Nansi Guevara and Monica Sosa (Texas)

Autumn Leiker (New Mexico)

Shanjana Mahmud and Luke Eddins (New York)

Cyan Meeks and Susan Mayo (Kansas)

Jan Mun (New York)

Júlia Pontés (New York)

Mary Swander (Iowa)

ChristinaMaria Xochitlzihuatl (Texas)

Shanjana Mahmud and Luke Eddins, “Winter Species,” drying harvested kelp, May 2022.

Nansi Guevara and Monica Sosa, “The Magic Valley y Nuestra Delta Magica : settler imaginaries and community resistance,” “The colonization of Boca Chica,” 2022.

Michelle Glass, “WE ARE HERE/ESTAMOS AQUI” Ceremonial Procession, 2022, 2500 foot story cloth, Photo Credit: In Motion Studio.

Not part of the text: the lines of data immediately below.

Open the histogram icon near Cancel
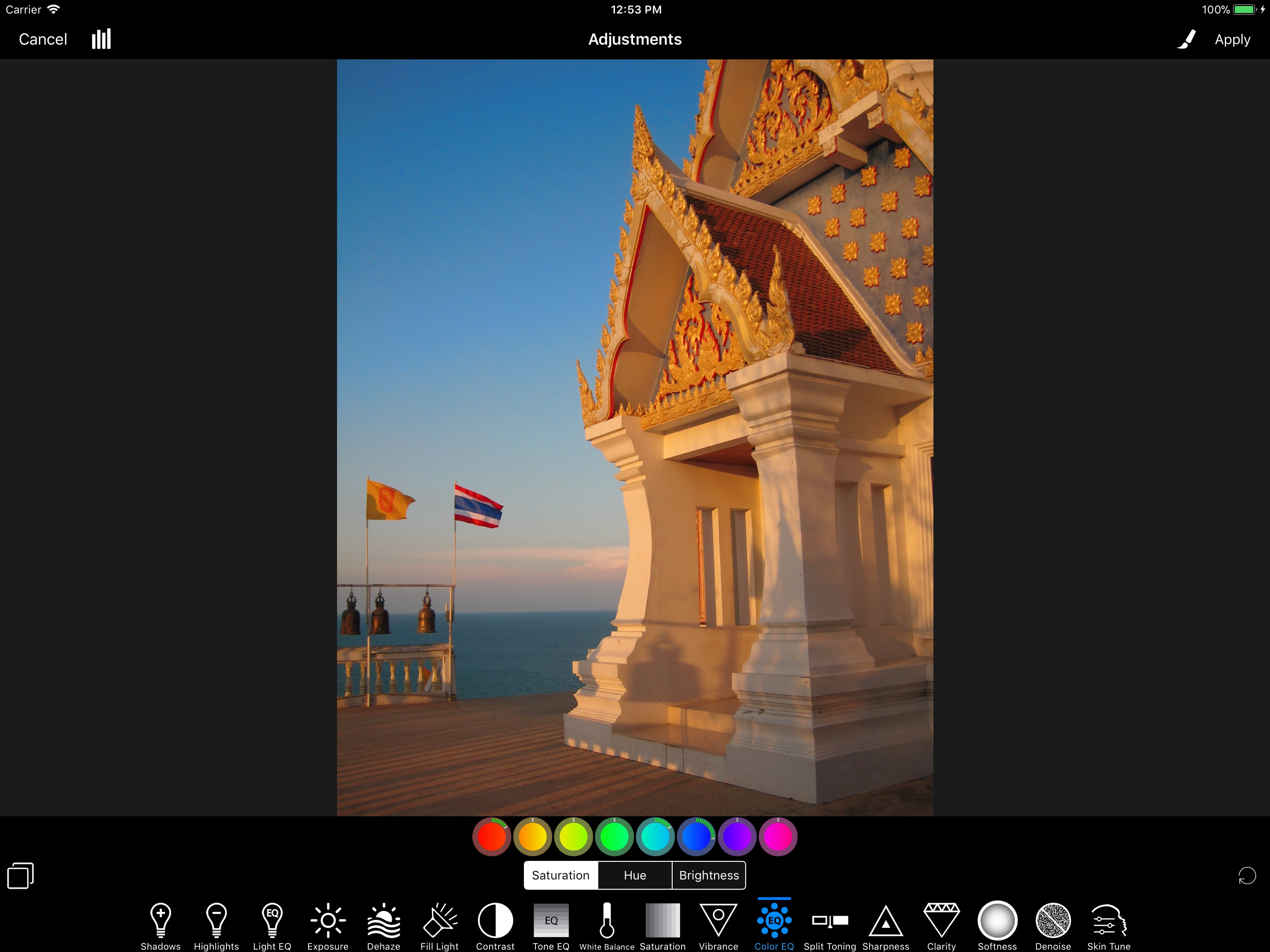1270x952 pixels. (x=101, y=39)
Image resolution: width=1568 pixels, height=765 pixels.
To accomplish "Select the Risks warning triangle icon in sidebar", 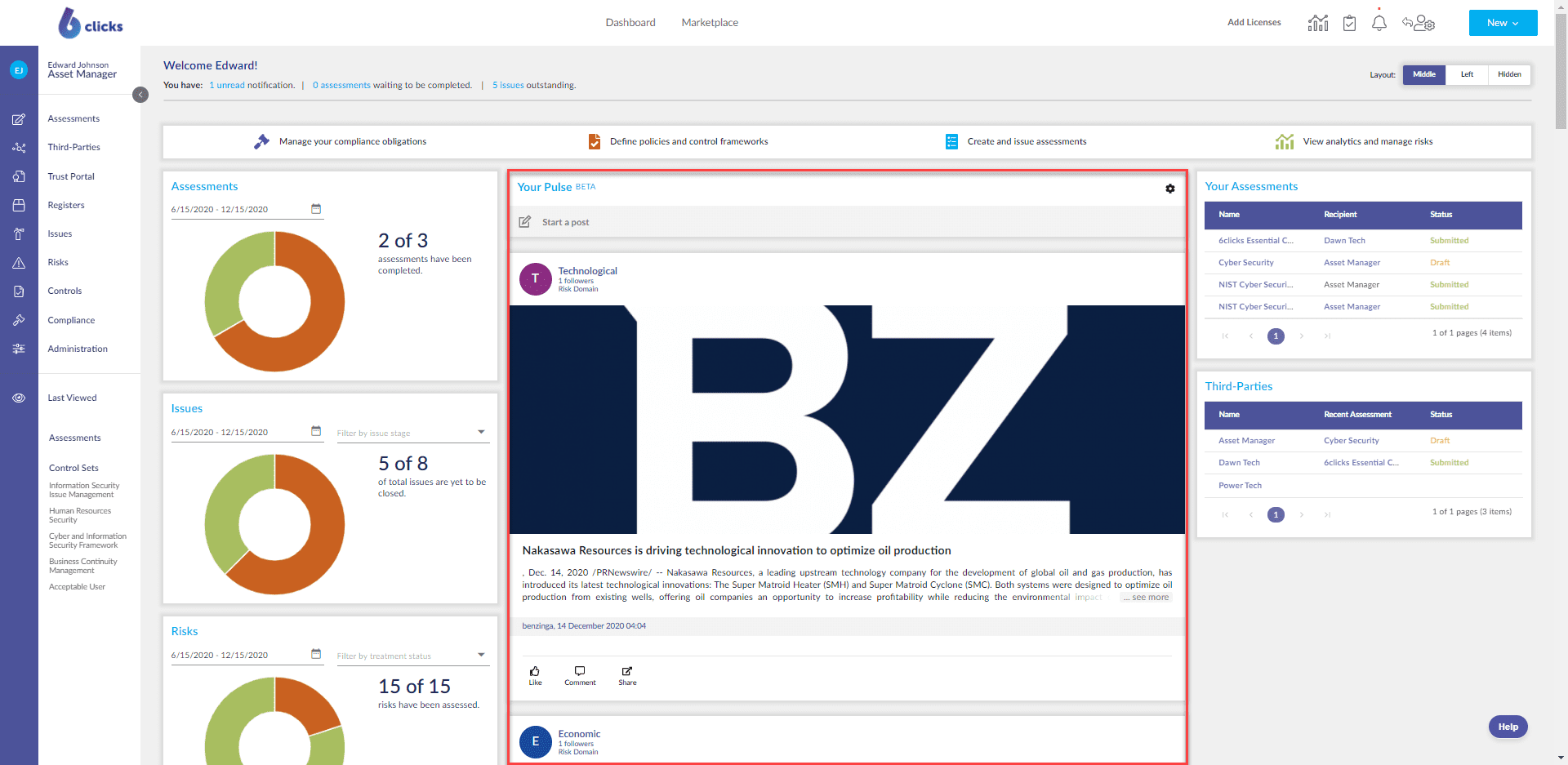I will pyautogui.click(x=19, y=262).
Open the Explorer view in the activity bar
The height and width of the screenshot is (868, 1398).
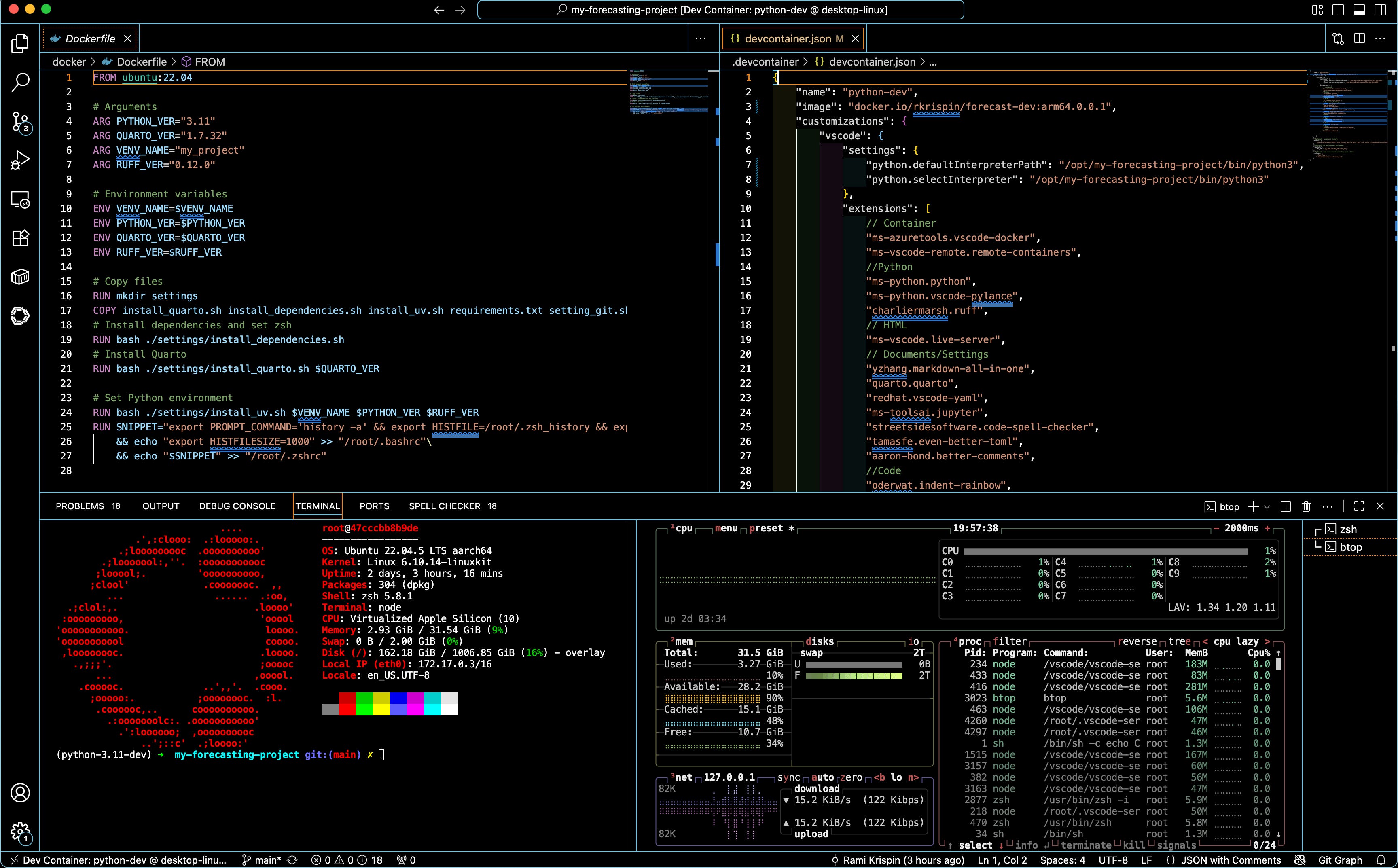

Maru Garcia, Self Help Graphics, and the Natural History Museum of Los Angeles County; “Prospering backyards;” Five Agents Installation at Self Help Graphics; Artists: Maru Garcia and Zoe Blaq.

Cyan Meeks and Susan Mayo; Flint Hills Counterpoint community programming “Water, Water, Everywhere” panel discussion & Natural Springs of Marion County Tour, 2022, digital photography, 6″ x 6″, Photo Credit: Cyan Meeks.

ChristinaMaria Xochitlzihuatl, Opening Meditation, “Borders Like Water,” 2020, video, 3 minutes.

Autumn Leiker, digital artwork by Autumn Leiker.

Amara Abdal Figueroa, “arcilla y asserrín / clay and sawdust,” 2021.